_Document section_
"""

Dive Brief:
- First to win a historic approval of a CAR-T therapy, Swiss pharma Novartis AG will now face the further challenge of proving the complex cell therapy technology can be manufactured and administered to patients at commercial scale.
- For CAR-T to work, Novartis must safely shepherd white blood cells extracted from each patient to its production facility in New Jersey, where it will reprogram each batch of cells into a cancer-killing therapy to be reinfused back into patients. The pharma says it can reliably turnaround each dose in about three weeks.
- The logistics of the process are unlike any other commercially marketed medicine. While Novartis has built confidence by successfully conducting a global, 25-site clinical trial, the real test will come as the company rolls the therapy out to meet commercial demand from a larger group of patients.
Dive Insight:
As the case for CAR-T's clinical efficacy grew, one of the central questions for biopharmas like Novartis and Kite Pharma, Inc. became whether the remarkable technology would be commercially reproducible.
Due to the personalized nature of each dose of CAR-T treatment, manufacturing and selling CAR-T therapies presents unique logistics hurdles that will test the ability of Novartis and others following it to scale beyond clinical studies.
In marketing Kymriah (tisagenlecleucel), Novartis will need to both successfully manage a logistics network under tight time constraints and manufacture highly personalized treatments.

"""

_Complete the following_
[1] Could you repeat the piece on Novartis's CAR-T therapy, everything from "Due to the personalized" down to "beyond clinical studies.", swapping "hurdles" for "obstacles"?
[2] Can you carry on the piece on Novartis's CAR-T therapy from where it stops?

_Listed entries_
"""

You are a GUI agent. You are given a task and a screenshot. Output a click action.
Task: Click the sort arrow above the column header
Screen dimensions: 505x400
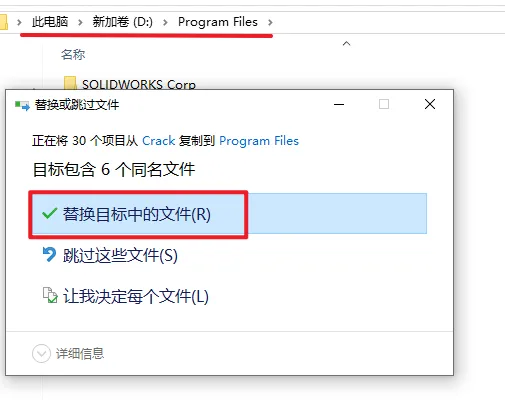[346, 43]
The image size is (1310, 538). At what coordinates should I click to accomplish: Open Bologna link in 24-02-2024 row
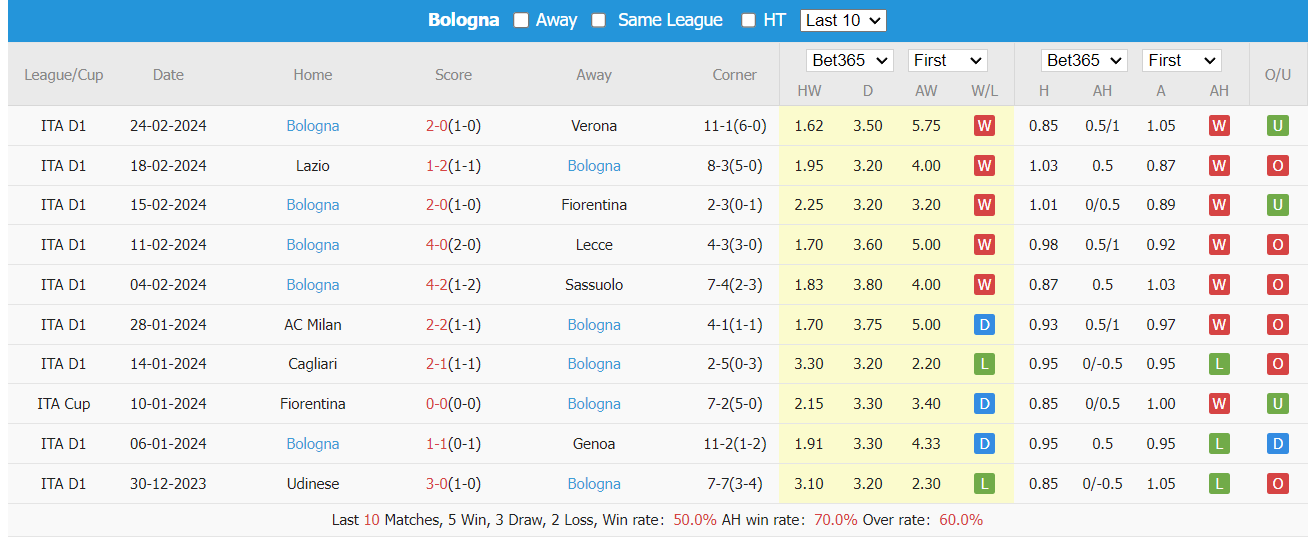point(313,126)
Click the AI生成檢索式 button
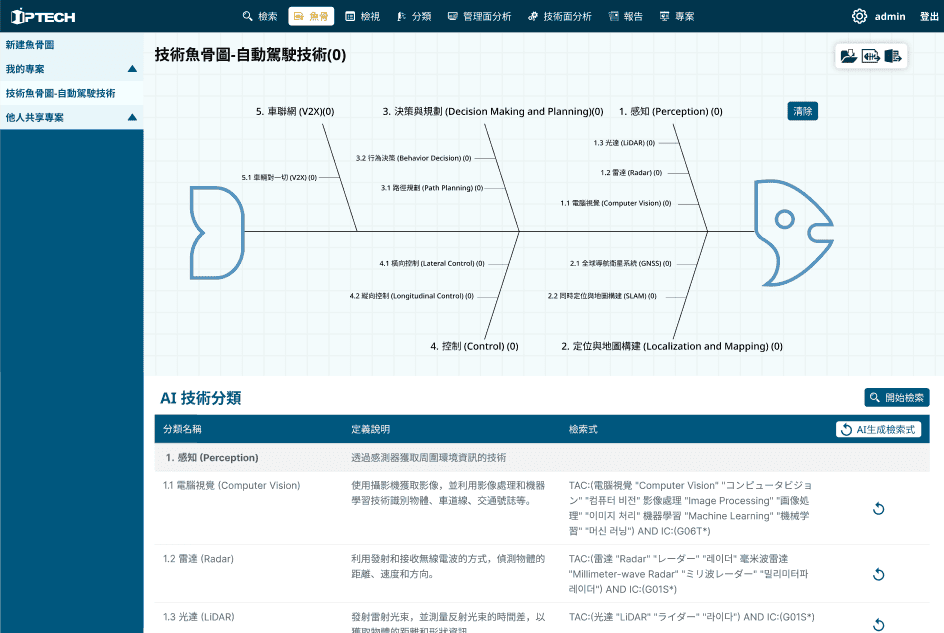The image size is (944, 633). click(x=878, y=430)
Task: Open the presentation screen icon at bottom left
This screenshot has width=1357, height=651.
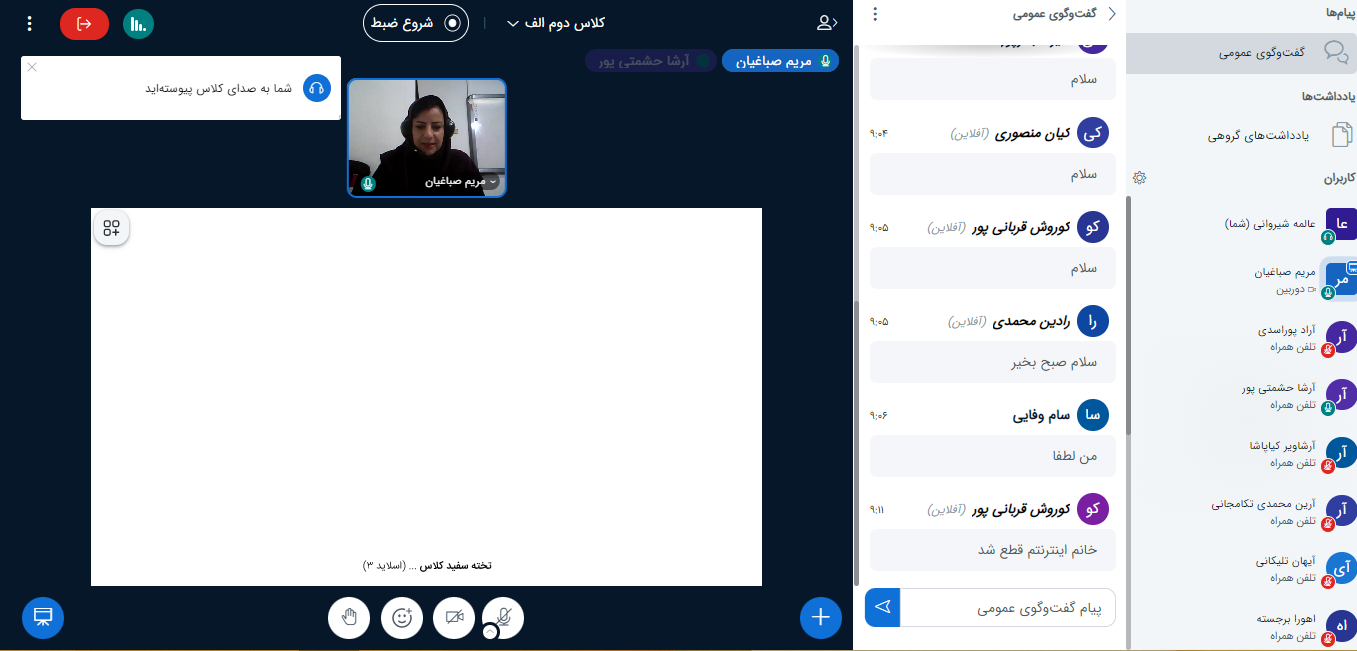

"""

_Expected outputs_
[1]
Due to the personalized nature of each dose of CAR-T treatment, manufacturing and selling CAR-T therapies presents unique logistics obstacles that will test the ability of Novartis and others following it to scale beyond clinical studies.

[2]
Given the high-profile nature of the space, any setbacks will be scrutinized heavily — especially since Novartis has priced Kymriah at $475,000 per patient. While the pharma plans to collaborate with the federal government on an outcomes-based approach to payment, the optics will be particularly challenging if Novartis runs into difficulties keeping up with demand.
Over the next month, Novartis plans to initially introduce Kymriah to 20 treatment centers, expanding that network to 32 centers by the end of the year.
For each center, Novartis will handle onboarding directly, training medical staff on how to extract and re-infuse patient white blood cells as well as manage the common side effects to CAR-T therapy.
Cells collected from patients in those sites will then be shipped to Novartis' production facility in Morris Plains, New Jersey. For this part of the process, Novartis will use cryopreservation to protect the cells during transport.
In manufacturing Kymriah (tisagenlecleucel), Novartis will need to take individual patient cells — a by definition heterogeneous raw material — and reliably transform those cells into a potent and consistent CAR-T therapy.
Novartis says its cell processing takes between 10 to 12 days. Add on quality assessments and transportation, and the total time from cell extraction to reinfusion should take on average about 22 days, according to the company.
Shortening turnaround times as much as possible is particularly essential given the patient population Novartis aims to treat. Kymriah was approved for pediatric and young adult patients with refractory B-cell acute lymphoblastic leukemia (ALL) that has relapsed more than twice. These patients have largely run out of options and don't have time to spare for manufacturing or logistic delays.
In other clinical trials in lymphoma patients, Novartis was unable to manufacture Kymriah for 9 out of 141 patients, although the company says that was largely due to insufficient starting material extracted from patients. Subsequently, over the last 30 patients treated in Novartis' JULIET study, the pharma notched a 97% manufacturing success rate.
These improvements have helped build confidence both at Novartis and among analysts and investors that the company will be able to meet the demands of a controlled roll-out for Kymriah.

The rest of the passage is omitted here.